30. November 2014

Ich glaube, man nennt es Party

Ich bin normalerweise kein Mensch, der gerne auf Partys geht.

Also doch, eigentlich mag ich Partys, wenn ich alle kenne oder zumindestens den Großteil.

Nun habe ich mich schließlich dazu bewegen können auf eine dieser Schülerpartys zu gehen. Nachdem man wunderbar begrüßt wurde mit einem Lächeln und großer Freude und einen viel zu niedrigen Preis bezahlte, durfte man in den Club reingehen.

Wohin man nur guckte, sah man absolut damenhafte Mädchen und auch absolut nüchtern. Den eigenen Mantel durfte man schließlich auch für nur einen Euro oder zwei abgeben.

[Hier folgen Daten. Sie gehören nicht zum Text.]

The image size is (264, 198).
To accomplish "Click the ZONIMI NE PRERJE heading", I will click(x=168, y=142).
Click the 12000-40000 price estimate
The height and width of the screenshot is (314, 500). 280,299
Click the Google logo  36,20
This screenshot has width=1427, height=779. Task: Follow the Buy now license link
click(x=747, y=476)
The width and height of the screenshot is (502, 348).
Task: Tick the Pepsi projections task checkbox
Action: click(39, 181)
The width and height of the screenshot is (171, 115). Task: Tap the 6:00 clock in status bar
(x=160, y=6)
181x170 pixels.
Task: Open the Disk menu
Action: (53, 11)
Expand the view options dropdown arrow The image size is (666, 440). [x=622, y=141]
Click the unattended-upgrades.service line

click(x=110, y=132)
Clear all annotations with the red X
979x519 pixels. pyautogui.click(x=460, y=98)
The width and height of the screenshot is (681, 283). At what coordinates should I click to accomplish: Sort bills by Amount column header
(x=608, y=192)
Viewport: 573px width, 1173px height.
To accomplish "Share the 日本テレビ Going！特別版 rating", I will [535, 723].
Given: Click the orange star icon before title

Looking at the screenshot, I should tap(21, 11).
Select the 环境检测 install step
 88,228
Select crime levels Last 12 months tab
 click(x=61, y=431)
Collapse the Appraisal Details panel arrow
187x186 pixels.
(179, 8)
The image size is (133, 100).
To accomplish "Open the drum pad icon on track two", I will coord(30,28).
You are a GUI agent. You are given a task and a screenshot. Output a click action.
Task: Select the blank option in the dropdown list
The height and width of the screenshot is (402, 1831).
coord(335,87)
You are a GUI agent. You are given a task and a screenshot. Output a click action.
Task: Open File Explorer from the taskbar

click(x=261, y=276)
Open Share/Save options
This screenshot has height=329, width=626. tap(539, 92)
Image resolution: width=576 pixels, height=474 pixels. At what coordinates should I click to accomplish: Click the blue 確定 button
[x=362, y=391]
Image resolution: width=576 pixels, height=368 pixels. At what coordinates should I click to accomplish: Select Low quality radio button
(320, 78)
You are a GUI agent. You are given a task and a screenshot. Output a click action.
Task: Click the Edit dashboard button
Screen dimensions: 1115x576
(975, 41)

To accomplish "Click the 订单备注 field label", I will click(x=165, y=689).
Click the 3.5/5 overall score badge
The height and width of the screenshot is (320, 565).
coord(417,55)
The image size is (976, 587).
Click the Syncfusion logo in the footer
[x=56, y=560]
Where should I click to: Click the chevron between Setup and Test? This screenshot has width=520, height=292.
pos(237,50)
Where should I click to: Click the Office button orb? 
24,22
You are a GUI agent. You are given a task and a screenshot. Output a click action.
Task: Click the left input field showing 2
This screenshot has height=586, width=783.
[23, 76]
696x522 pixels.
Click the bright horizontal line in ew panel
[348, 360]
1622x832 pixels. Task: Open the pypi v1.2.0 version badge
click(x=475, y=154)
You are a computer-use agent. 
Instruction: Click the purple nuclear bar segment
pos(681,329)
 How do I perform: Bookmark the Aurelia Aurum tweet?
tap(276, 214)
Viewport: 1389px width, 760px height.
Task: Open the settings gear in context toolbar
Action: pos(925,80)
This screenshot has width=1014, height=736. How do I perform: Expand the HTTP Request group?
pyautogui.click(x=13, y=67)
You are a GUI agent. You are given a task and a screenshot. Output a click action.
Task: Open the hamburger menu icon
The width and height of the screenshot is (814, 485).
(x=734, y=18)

....Gut, ich wollte es auf die sarkastische Art machen, aber ich muss es wohl anders beschreiben.

Um ehrlich zu sagen, fühlte ich mich wie im Zoo. Viele Mädchen standen in einer Reihe mit der Hand an der Wand oder am Spiegel und "tanzten".

Und dann gab es auch noch die Tanzfläche, wo man auch tanzen konnte.
Ständig wurde man von Gockeln, pardon Jungs herumgeschubst, die den Hühner, pardon Mädchen den Hof gemacht haben.

Das auch noch auf sehr charmante Weise...ohne ihr Gesicht anzusehen.

Vielleicht bin ich ja altmodisch, aber ich mag es meinem Tanzpartner in die Augen zu sehen..oder wenigstens in sein oder ihr Gesicht.

Ich finde es schön, dass wir in einer Zeit leben, in der Mädchen tragen können, was sie wollen.

Aber andererseits stimmt dies auch nicht.
Es sind nicht die Jungs, die uns zu Objekten degradieren. Es sind wir selbst.
Die Frauen in Filmen, in den Zeitschriften und selbst die Aussage "Was hat die denn da an?", wenn ein Mädchen mal in Lumpen rumläuft, namens Jeans.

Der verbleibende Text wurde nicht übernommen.